◆ Work order: When you reach the line in the data below that contains "Task: Purchase the $129 Business plan", please start repeating lines exactly, and stop after the line that contains "Given: Select the 18:00 time axis label", repeating nothing else.

Provided information Block Start

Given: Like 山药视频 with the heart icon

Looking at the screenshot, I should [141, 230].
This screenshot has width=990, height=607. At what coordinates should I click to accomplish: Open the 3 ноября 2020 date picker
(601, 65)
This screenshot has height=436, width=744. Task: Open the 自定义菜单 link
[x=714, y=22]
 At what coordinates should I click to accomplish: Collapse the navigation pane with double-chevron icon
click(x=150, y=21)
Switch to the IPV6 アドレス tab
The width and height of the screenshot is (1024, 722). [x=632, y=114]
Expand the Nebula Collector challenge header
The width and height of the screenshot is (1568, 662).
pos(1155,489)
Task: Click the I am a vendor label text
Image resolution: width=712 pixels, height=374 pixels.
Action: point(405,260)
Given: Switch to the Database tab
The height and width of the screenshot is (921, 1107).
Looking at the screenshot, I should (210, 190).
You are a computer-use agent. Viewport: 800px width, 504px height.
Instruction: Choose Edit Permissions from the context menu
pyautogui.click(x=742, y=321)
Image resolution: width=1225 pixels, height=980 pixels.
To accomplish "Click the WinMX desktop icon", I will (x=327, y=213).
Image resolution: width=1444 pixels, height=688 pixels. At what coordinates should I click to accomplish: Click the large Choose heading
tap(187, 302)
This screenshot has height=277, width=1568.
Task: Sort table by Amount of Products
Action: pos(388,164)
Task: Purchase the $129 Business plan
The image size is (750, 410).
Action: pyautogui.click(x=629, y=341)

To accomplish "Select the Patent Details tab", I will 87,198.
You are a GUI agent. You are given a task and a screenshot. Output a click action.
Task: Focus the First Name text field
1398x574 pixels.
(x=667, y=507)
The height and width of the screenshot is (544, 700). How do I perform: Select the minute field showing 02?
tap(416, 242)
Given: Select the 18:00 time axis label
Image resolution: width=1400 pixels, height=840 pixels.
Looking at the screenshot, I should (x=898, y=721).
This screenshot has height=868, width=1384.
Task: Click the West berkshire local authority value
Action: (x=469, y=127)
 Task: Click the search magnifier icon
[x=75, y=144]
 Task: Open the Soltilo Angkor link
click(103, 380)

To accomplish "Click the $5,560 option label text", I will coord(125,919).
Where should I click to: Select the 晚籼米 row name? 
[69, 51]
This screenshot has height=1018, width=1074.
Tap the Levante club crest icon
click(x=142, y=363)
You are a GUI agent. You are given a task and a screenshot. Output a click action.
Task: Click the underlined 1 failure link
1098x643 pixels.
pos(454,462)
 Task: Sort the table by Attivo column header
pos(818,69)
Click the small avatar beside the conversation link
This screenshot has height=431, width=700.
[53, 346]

Provided information Block End

◆ Exercise result:
Task: Purchase the $129 Business plan
The image size is (750, 410).
Action: pyautogui.click(x=629, y=341)

To accomplish "Select the Patent Details tab", I will 87,198.
You are a GUI agent. You are given a task and a screenshot. Output a click action.
Task: Focus the First Name text field
1398x574 pixels.
(x=667, y=507)
The height and width of the screenshot is (544, 700). How do I perform: Select the minute field showing 02?
tap(416, 242)
Given: Select the 18:00 time axis label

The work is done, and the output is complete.